First off I want to thank all of you for reading my blog over the last few years, it's been a pleasure!
Now starting November 1st, 2012 the blog will transition to a weekly market report newsletter that will be sent each weekend to subscribers. So from now on all future posts and analysis will be for subscribers only. Each weekend subscribers will receive a market report with a detailed analysis and forecast for a plethora of different markets. Among them will be the Dow Industrials, Transports and Utilities averages. The S+P 500, S+P 100 and Q's (NASDAQ 100) averages, along with two individual stocks in Google and Apple. Over the last few years followers have seen my forecasting in real time. Coupled with the technical analysis that continues to project excellent support and resistance levels ahead of time. All of my posts are available and are time stamped, so I encourage everyone to look through them and see if this service can be of future help to you and your decision making in these volatile markets. It's as good of work as anyone out there in the public eye. And most likely better!
Don't just take my word for it though, let's take a look at a few posts just in this year alone:
My call on Apple - May 2012
My post on May 15th called for a low to form on Apple somewhere between $530 and $526. Then making new all time highs after.
On May 18th Apple put in a swing low at $522 and never looked back, trading as high as $705 in the process!!!
Next: My call on the overall direction of equities, June 2012
It was June 1st following a dismal jobs report number and the futures were falling faster and faster. The majority were scared and selling fast. My post called for readers to buy! buy! buy! and that strong support was near for a run to new bull market highs.

» EXERCISE REQUIREMENTS:
**1)** Please duplicate the passage of the market blog post that opens with the words containing "Don't just take" and closes with "in the process!!!".
**2)** According to the market blog post, why does the writer encourage everyone to look through the earlier posts?
**3)** Write the next part of the market blog post, picking up after its final sentence.

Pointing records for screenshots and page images
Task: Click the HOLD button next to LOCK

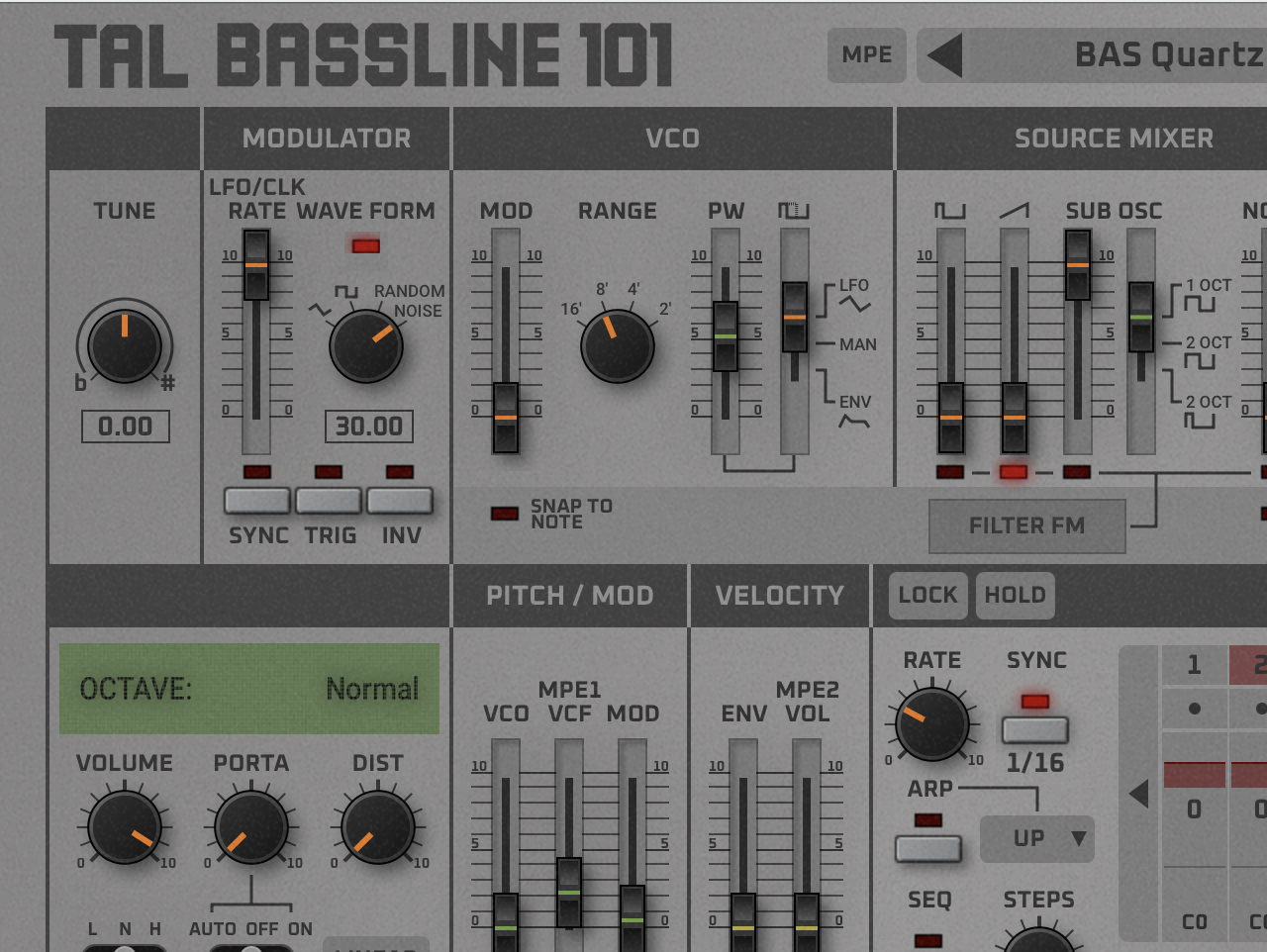Action: (x=1015, y=595)
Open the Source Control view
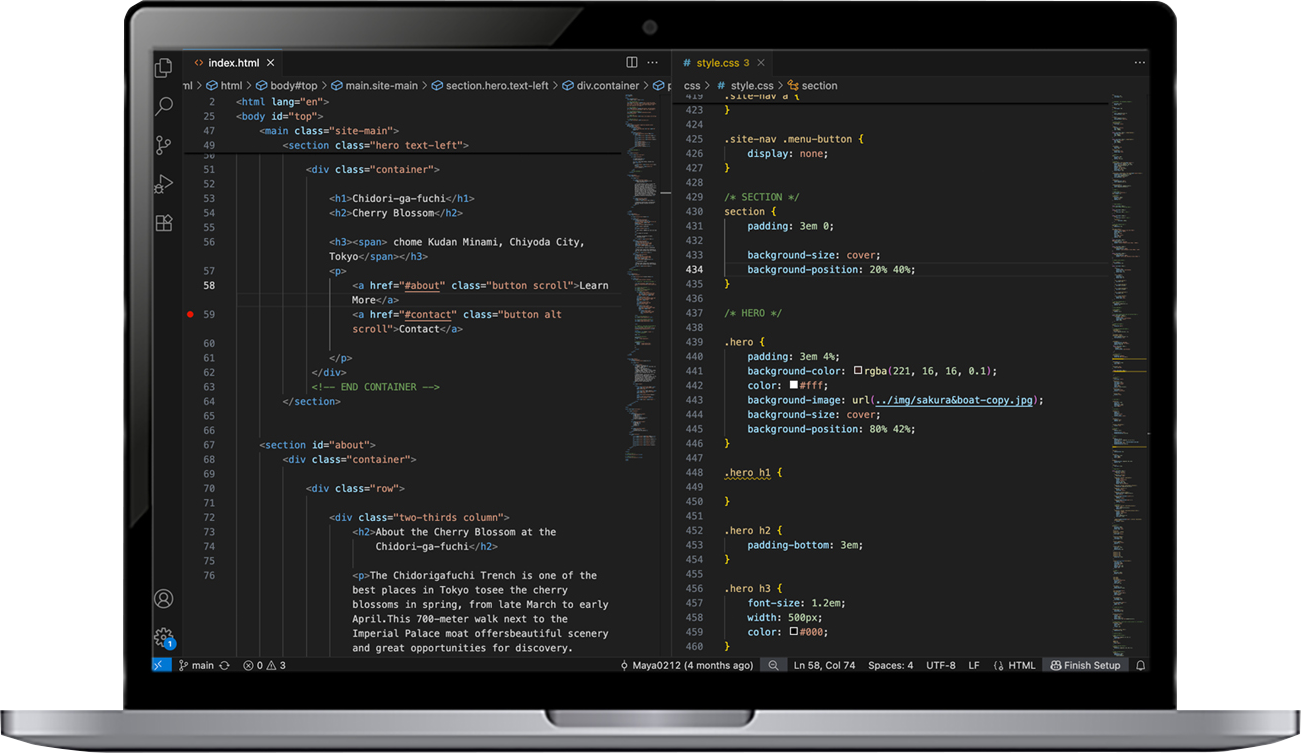Viewport: 1301px width, 753px height. coord(164,145)
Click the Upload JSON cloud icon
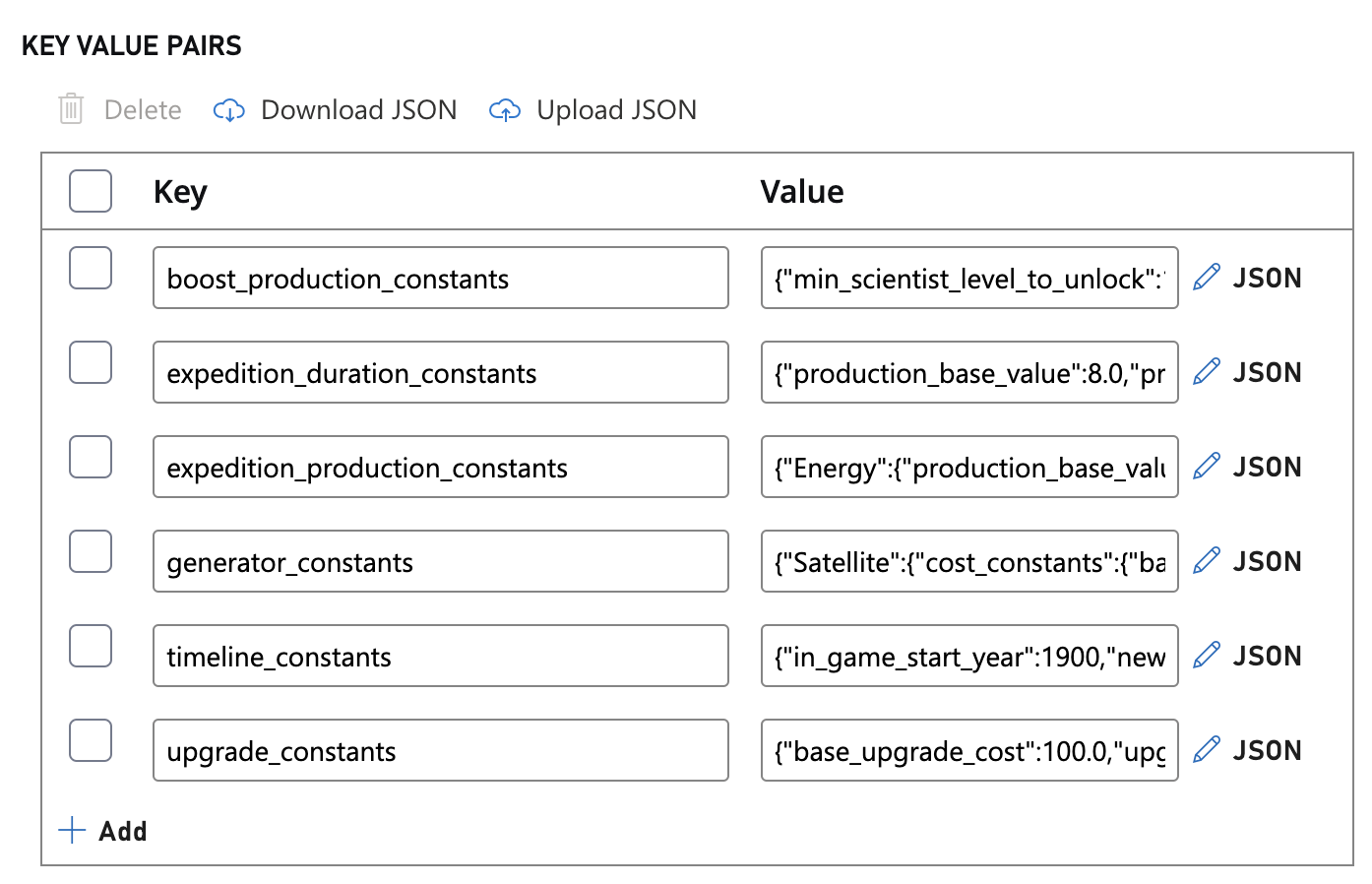The height and width of the screenshot is (884, 1372). pyautogui.click(x=505, y=110)
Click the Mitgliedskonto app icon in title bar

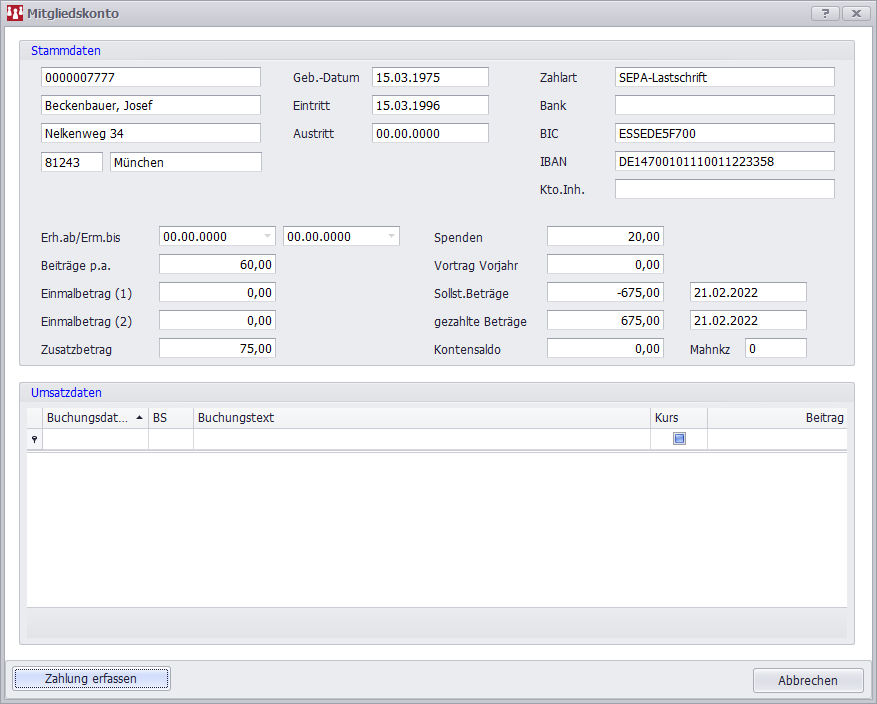(x=15, y=14)
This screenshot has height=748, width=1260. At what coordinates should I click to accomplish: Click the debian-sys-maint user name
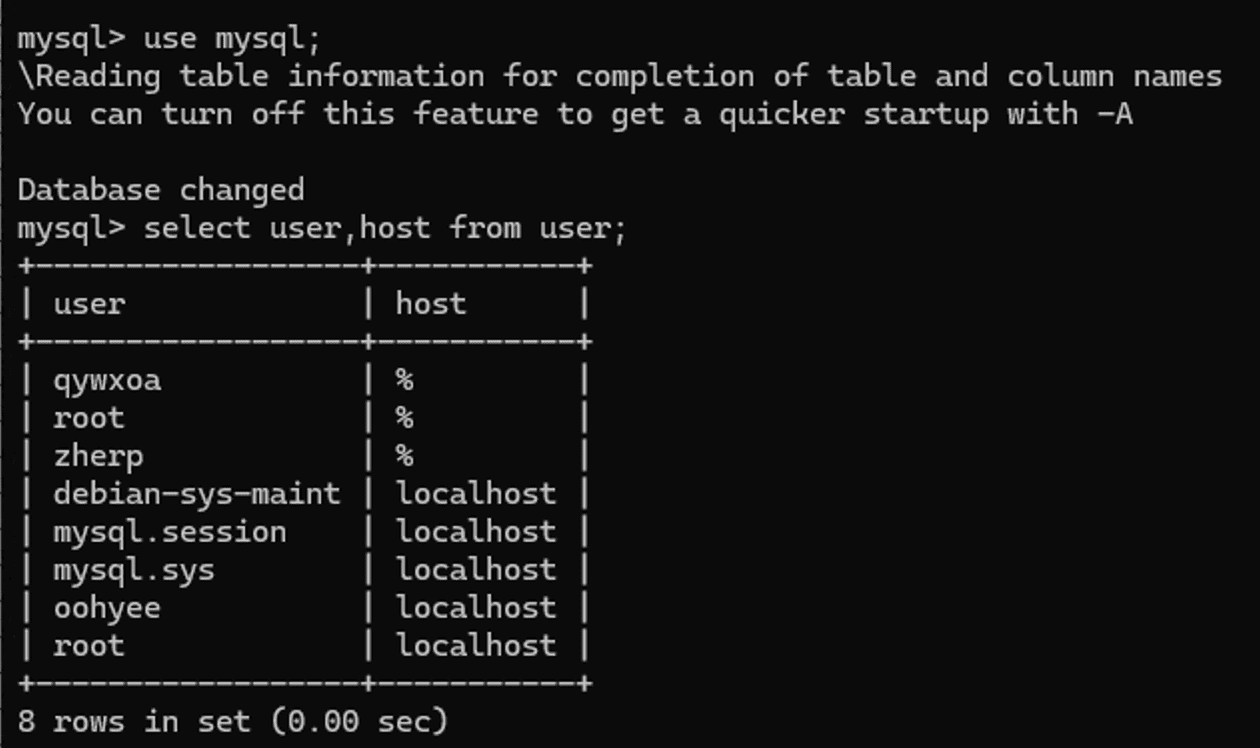tap(197, 494)
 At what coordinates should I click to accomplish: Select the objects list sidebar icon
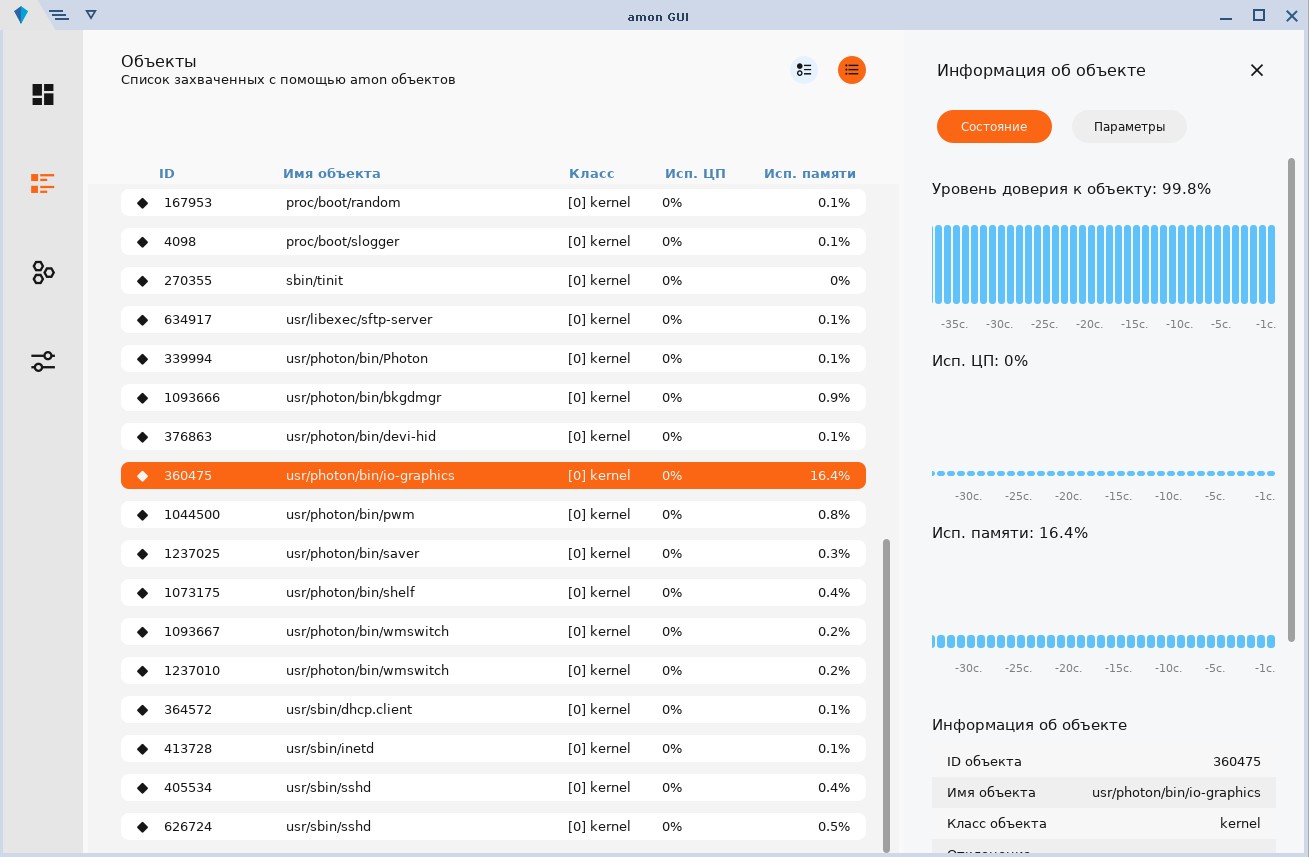(x=43, y=183)
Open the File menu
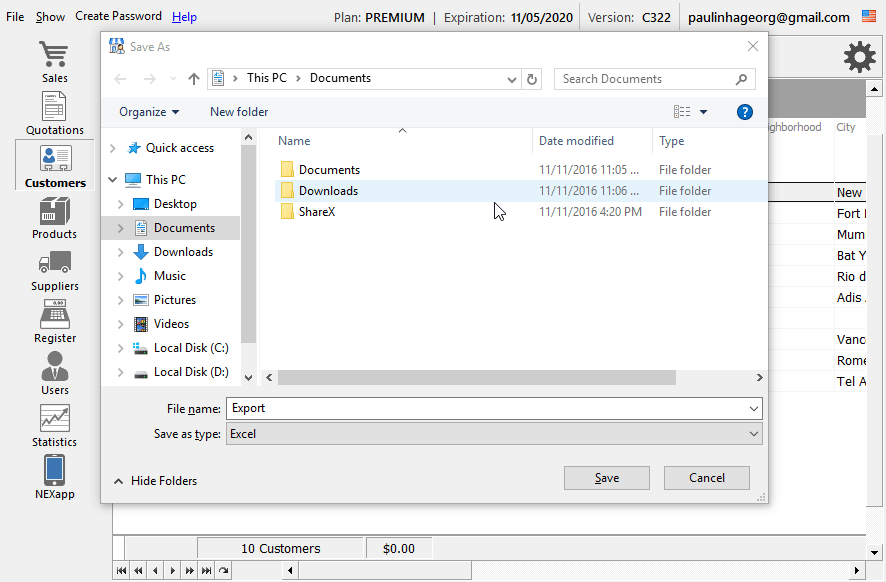886x582 pixels. pyautogui.click(x=15, y=17)
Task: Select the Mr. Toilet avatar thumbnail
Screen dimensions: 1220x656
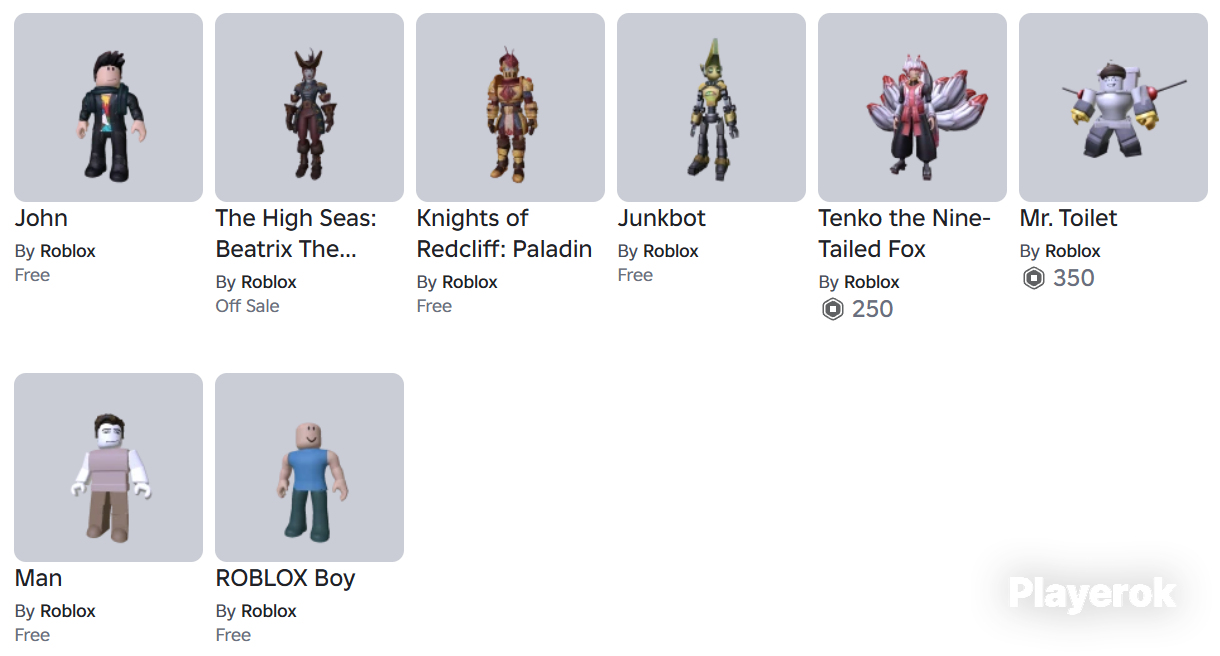Action: tap(1113, 107)
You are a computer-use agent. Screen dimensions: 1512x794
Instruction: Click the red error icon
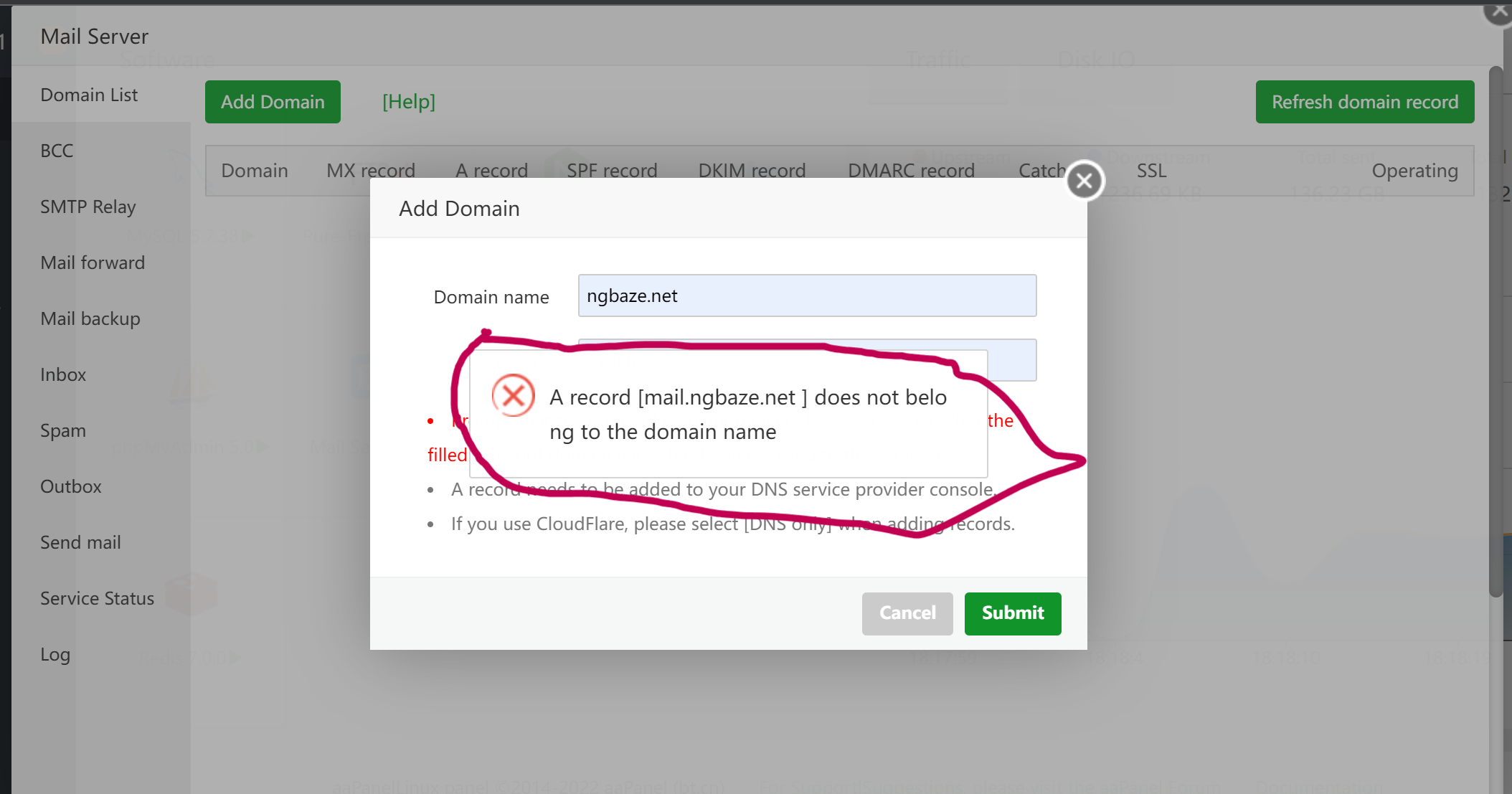pos(513,395)
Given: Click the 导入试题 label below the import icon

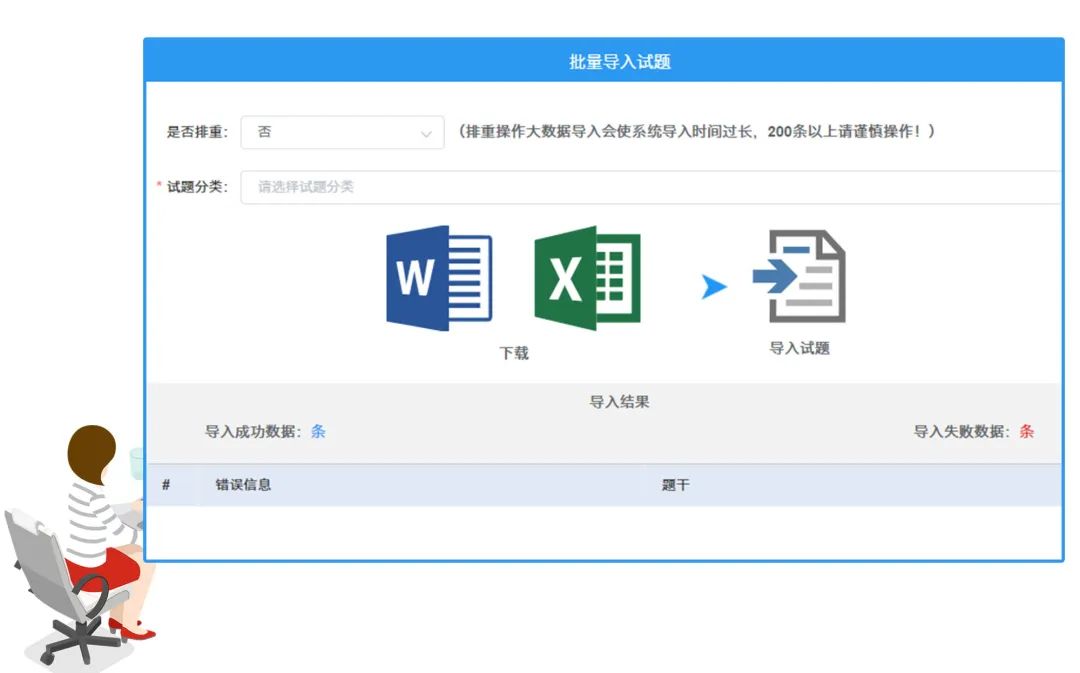Looking at the screenshot, I should coord(799,349).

» TASK RESULTS:
**1)**
Don't just take my word for it though, let's take a look at a few posts just in this year alone:
My call on Apple - May 2012
My post on May 15th called for a low to form on Apple somewhere between $530 and $526. Then making new all time highs after.
On May 18th Apple put in a swing low at $522 and never looked back, trading as high as $705 in the process!!!

**2)** All of the writer's posts are still available and time stamped. Readers can check them to see whether the service could help their decisions in volatile markets.

**3)**
The market bottomed out the next trading day and never looked back. Eventually making new bull market highs and rallying over 16%!!!
Next: My call on where the market most likely will put in a swing high
It was August 20th and the market was close to taking out it's high from April, making new bull market highs as predicted. I laid out a plan on where I thought longs should target and even reverse short, as it was likely to become a swing high area.
The results: The area for resistance was marked as 1474-1500 on the S+P. On September 14th, about a month after resistance was called for, the market put in it's swing high at 1474.51 on the S+P. Target was achieved and held as resistance to the very point! And it has at this point in time traded over 70pts lower since, with probably more downside to go before support is eventually found.
Those are just a few examples in this year alone, of posts that helped readers make beneficial financial decisions. Just one of those calls alone would have made up for subscription fees and much more.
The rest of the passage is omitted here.